In that position, Lewis created opportunities where the off-campus community and the university worked together in ways they haven’t collaborated before. A diversity task force was created, mentor pools were formed, and different opportunities for diversity initiatives within the athletic department were offered as well.
U of M alumni returned to talk about their experiences at the school largely due to Lewis’ insistence, and also provided opportunities to help current students become better athletes as well as serve the surrounding communities. He also helped create the ACE Institute Summer Boys program in 2004 that had over 300 young Black men as participants.
However, when Maturi announced his retirement a few years ago, “I knew that the department was moving in a different direction that I did not see myself in,” continues Lewis. “The new athletic director gave me a small role in the athletic department.”
The timing seemed perfect as, while Lewis was looking for a change, the Northside high school was looking for help as well.
“North was looking for a paradigm shift,” says Lewis. “This would be the perfect opportunity for me to give them something that I know that I can provide, putting academics first and athletics second.” Lewis was hired last year.
Working in athletics seems a natural fit for Lewis, who played college football at the University of Missouri and played pro football for Minnesota and Cleveland. He watched his father, Leo Lewis, Jr., work as an athletic director at Lincoln University, a historically Black college in Jefferson City, Missouri.
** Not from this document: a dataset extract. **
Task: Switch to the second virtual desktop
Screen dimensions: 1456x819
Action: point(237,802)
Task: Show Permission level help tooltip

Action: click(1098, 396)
Lewis, Jr. who also played for Bud Grant in the Canadian Football League, grew up in St. Paul and in 1983 was the first grand marshal for Rondo Days. As his father gave back, so later did the son — Lewis began his Leo Lewis Foundation in the Twin Cities and developed life skills for students in sports.
Now he’s applying his experiences both as a former college and pro athlete, and an associate athletic director at a Big Ten school, to North High. “I felt that I was the person that can turn athletics around” at the school, concludes Lewis.